In this chapter we presented results of development of two versions of the OCM technique based on low-coherence interferometry. First, we described results of creating OCM in which time-domain OCT and confocal microscopy are combined. One of the principal features of this OCM variety is the use of several scanning systems for high spatial resolution imaging (3-4 μm) along the X,Y,Z coordinates. These include the transverse scanning system and the system of synchronous axial scanning of a sharply focused focal spot and a coherence gate while keeping their spatial alignment constant.

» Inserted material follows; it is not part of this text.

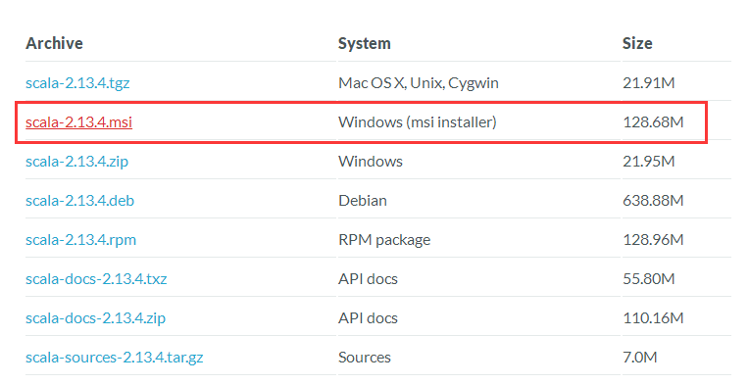Viewport: 749px width, 385px height.
Task: Click the 128.68M size value
Action: coord(653,122)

In the second part of the chapter we considered practical application of OCM technique based on broadband digital holography. Thus, this chapter described further development of the earlier research [2729, 31]. Full-range 3D OCT imaging of in-depth layered structure of the object is based on the digital holographic method of recording scattered signal using a wavelength-tunable IR radiation source and digital reconstruction.

This technique of internal structure visualization apparently has a number of advantages over the known TD-OCT [16] and SD-OCT [17] methods. Firstly, digital holographic recording of scattered signal in OCT eliminates the need in transverse scanning systems for 3D visualization, as well as systems of longitudinal scanning of a sharply focused focal spot and a coherence gate. Secondly, holographic recording ensures a much larger reception aperture of scattered radiation and higher signal-to-noise ratio. In the third place, transverse spatial resolution has no limitations inherent in the correlation and spectral OCT techniques. Resolution can be improved up to the wavelength (and even submicron) size when using a large digital-aperture lens or small pixel size of the matrix. The considered broadband digital holographic technique is a good instrument for investigation of biological objects. But it is important to ensure fast hologram recording to eliminate the influence of phase disturbance by living objects moving during the total exposure time. With the state-of-the-art computer speed, a 3D image with 512 elements along each coordinate may be processed during about 1 sec.